Data extract:
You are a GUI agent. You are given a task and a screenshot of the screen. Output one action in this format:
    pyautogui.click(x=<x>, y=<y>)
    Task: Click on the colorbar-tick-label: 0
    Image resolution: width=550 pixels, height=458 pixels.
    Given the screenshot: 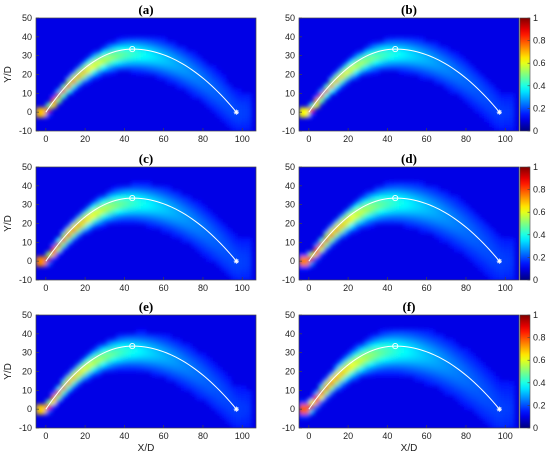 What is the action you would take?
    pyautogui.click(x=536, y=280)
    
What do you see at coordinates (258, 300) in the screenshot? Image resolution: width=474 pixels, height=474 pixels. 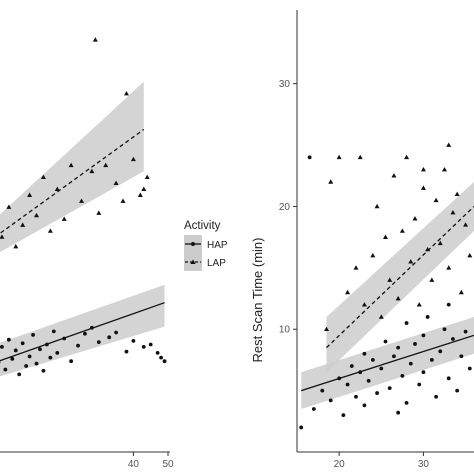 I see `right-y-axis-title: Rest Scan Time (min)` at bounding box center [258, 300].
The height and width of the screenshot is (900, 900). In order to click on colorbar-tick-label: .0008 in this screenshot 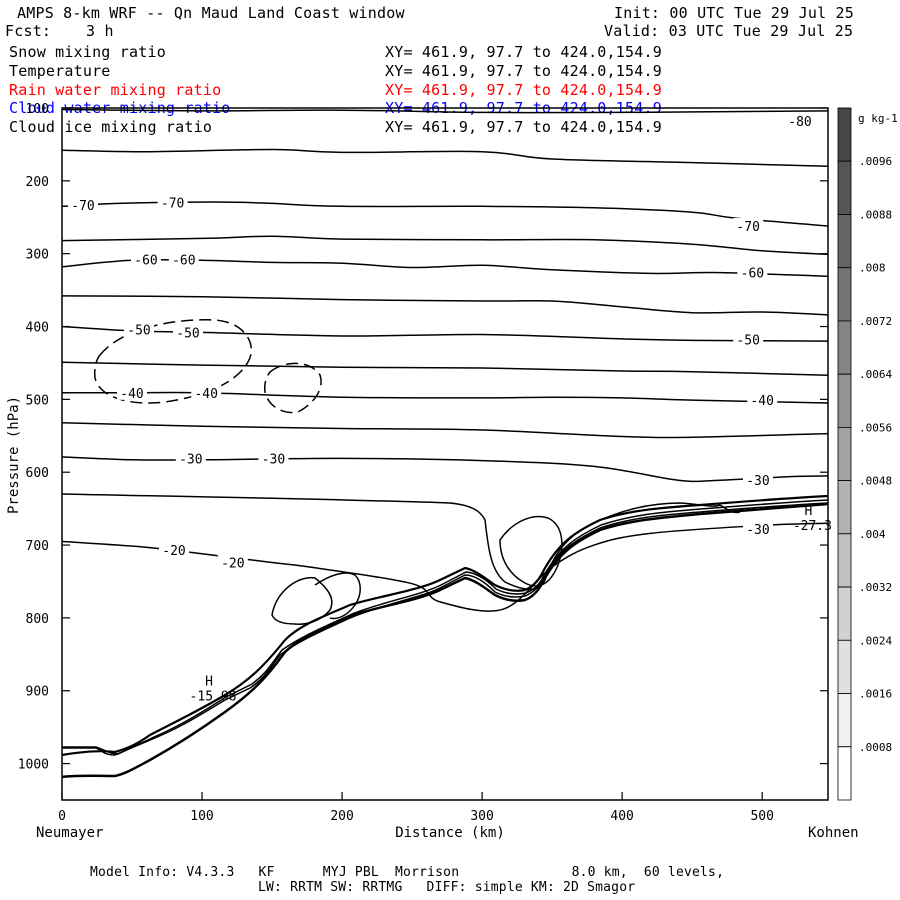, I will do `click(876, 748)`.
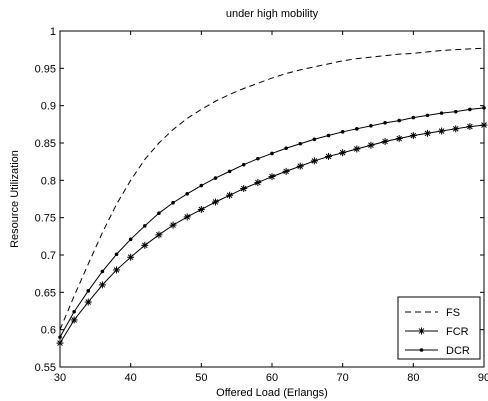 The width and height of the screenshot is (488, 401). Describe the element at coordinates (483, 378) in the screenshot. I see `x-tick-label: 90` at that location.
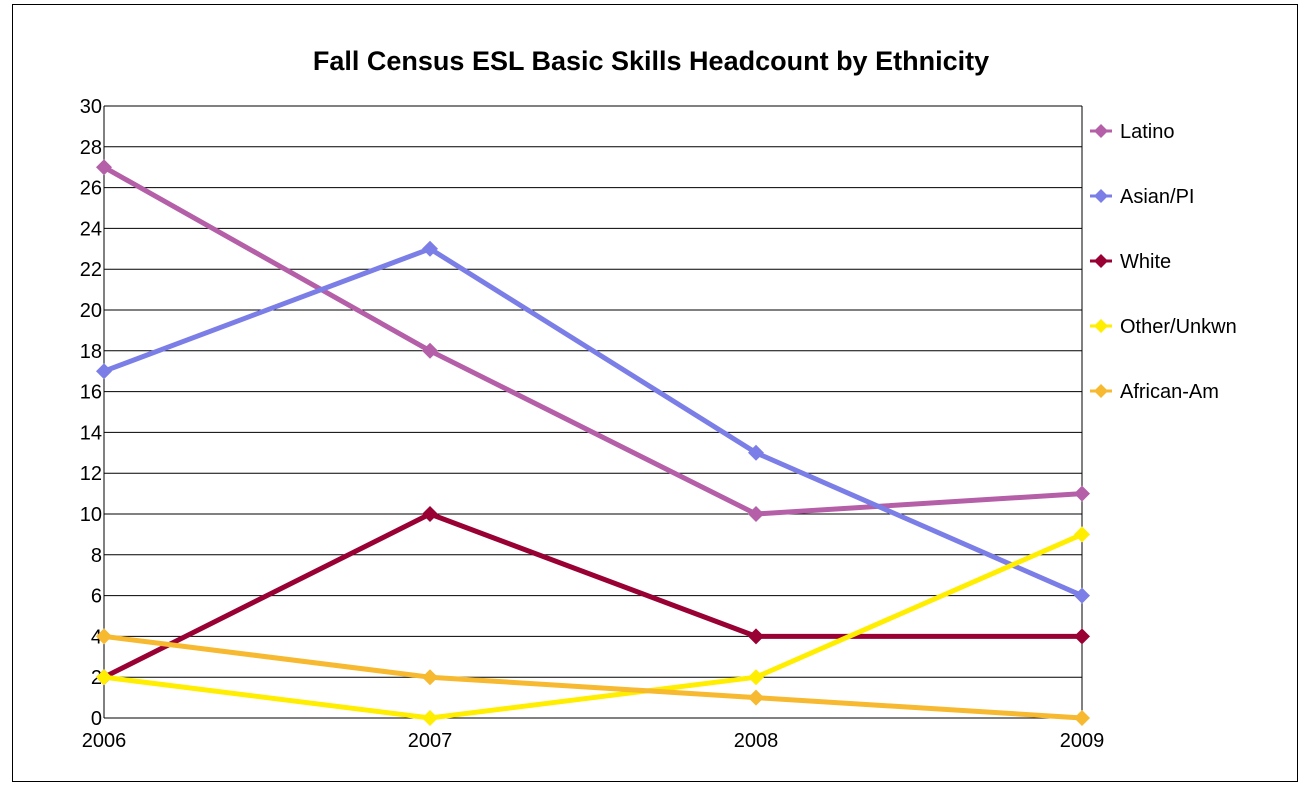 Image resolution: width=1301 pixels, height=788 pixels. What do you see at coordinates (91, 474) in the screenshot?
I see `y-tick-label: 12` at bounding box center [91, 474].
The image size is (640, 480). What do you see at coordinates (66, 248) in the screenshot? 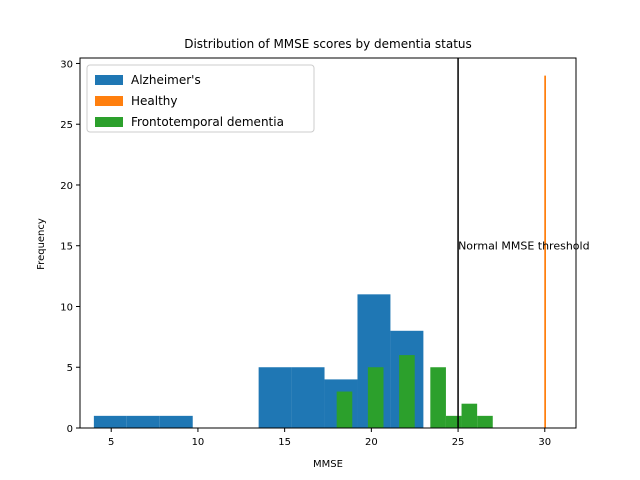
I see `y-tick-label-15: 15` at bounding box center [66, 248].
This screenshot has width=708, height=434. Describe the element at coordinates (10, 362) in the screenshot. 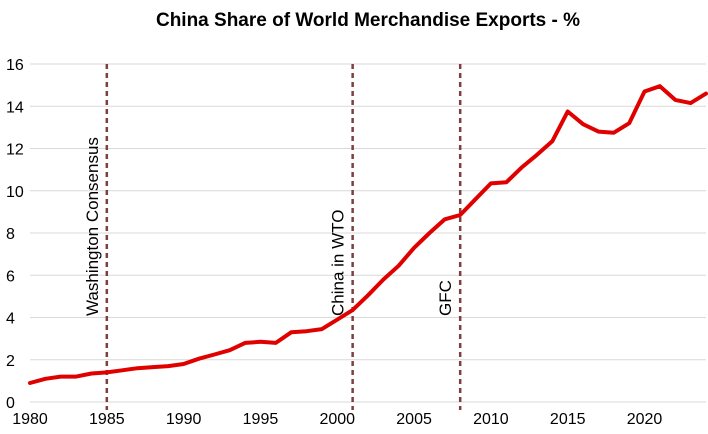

Goal of the exercise:
Reproduce verbatim the items above, starting with the line that contains "The image size" and continuing through the last line of the items. Omit the pictures from your reproduction.

Response below:
The image size is (640, 480). What do you see at coordinates (66, 248) in the screenshot? 
I see `y-tick-label-15: 15` at bounding box center [66, 248].
This screenshot has width=708, height=434. Describe the element at coordinates (10, 362) in the screenshot. 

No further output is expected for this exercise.